Do this
Rewrite the data from the line containing "Given: Toggle Felelős" through the end of the data as a JSON list of strings, one string per line and no blank lines. Omit the pictures from the answer.

*****

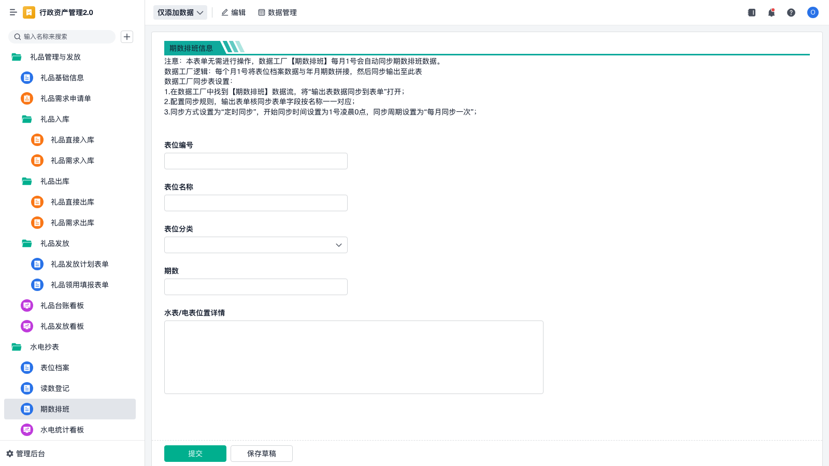Click the 表位编号 input field
Image resolution: width=829 pixels, height=466 pixels.
pos(255,161)
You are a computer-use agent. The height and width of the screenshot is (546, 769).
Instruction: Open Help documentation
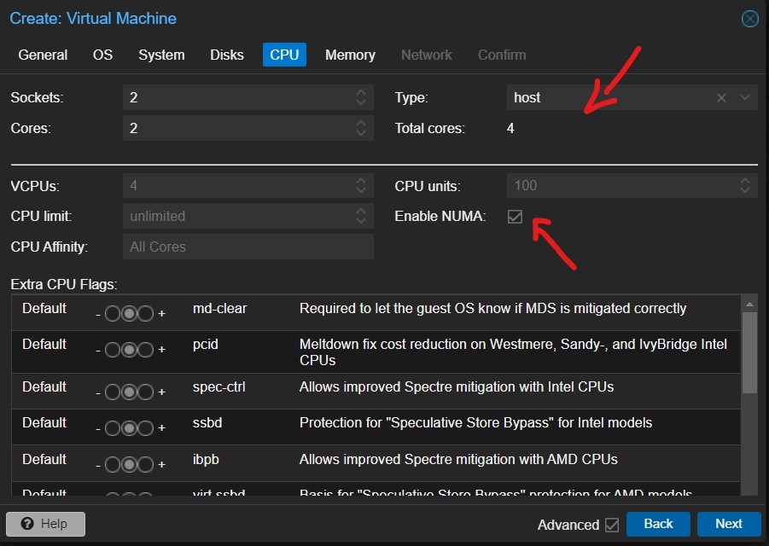(x=46, y=524)

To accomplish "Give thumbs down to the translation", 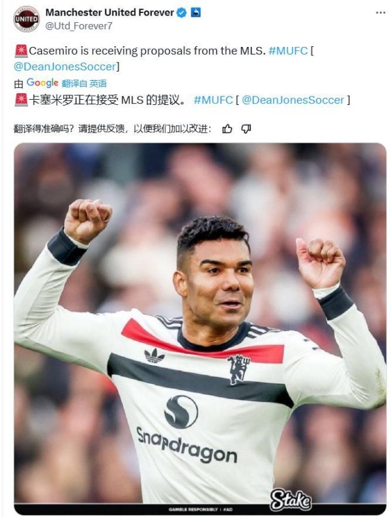I will tap(246, 128).
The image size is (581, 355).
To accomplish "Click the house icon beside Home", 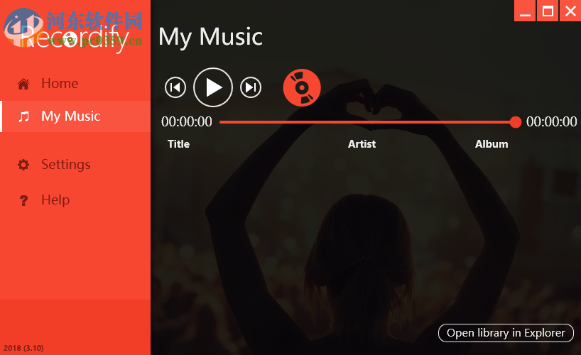I will click(x=23, y=84).
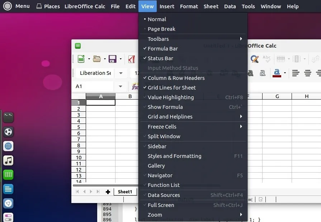321x222 pixels.
Task: Expand the Toolbars submenu
Action: coord(158,39)
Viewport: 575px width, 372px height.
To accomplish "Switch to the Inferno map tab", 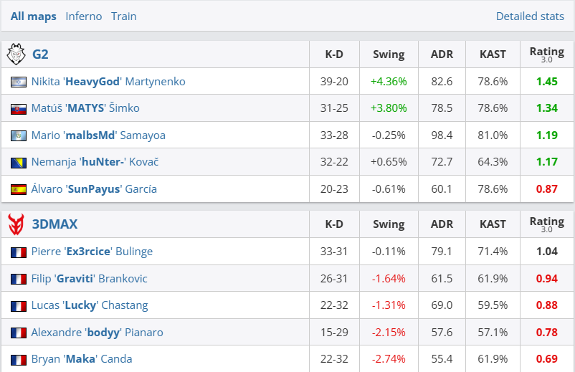I will (84, 16).
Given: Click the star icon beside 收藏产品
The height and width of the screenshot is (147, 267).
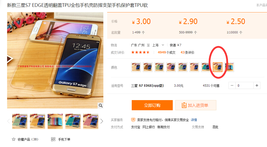Looking at the screenshot, I should pyautogui.click(x=14, y=139).
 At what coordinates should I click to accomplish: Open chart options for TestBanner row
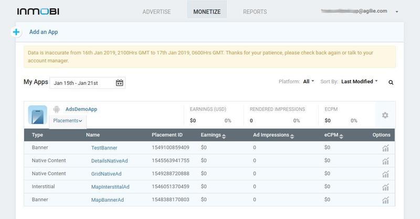(x=385, y=148)
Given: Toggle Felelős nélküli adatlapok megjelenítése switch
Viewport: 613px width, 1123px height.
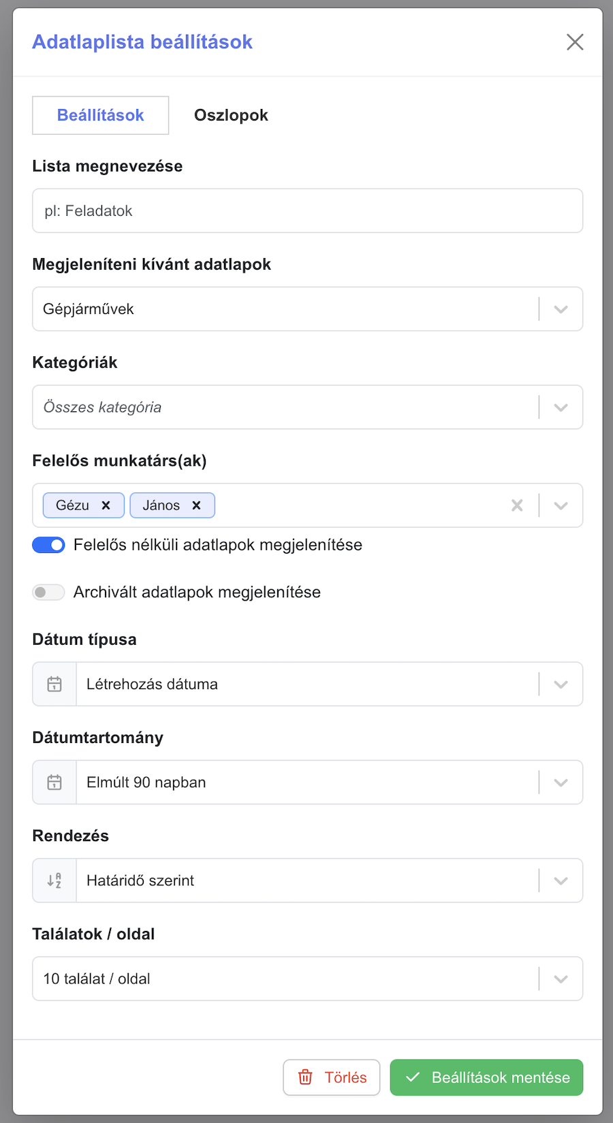Looking at the screenshot, I should (x=48, y=545).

*****

Response to this exercise
[
  "Given: Toggle Felelős nélküli adatlapok megjelenítése switch",
  "Viewport: 613px width, 1123px height.",
  "Looking at the screenshot, I should (x=48, y=545)."
]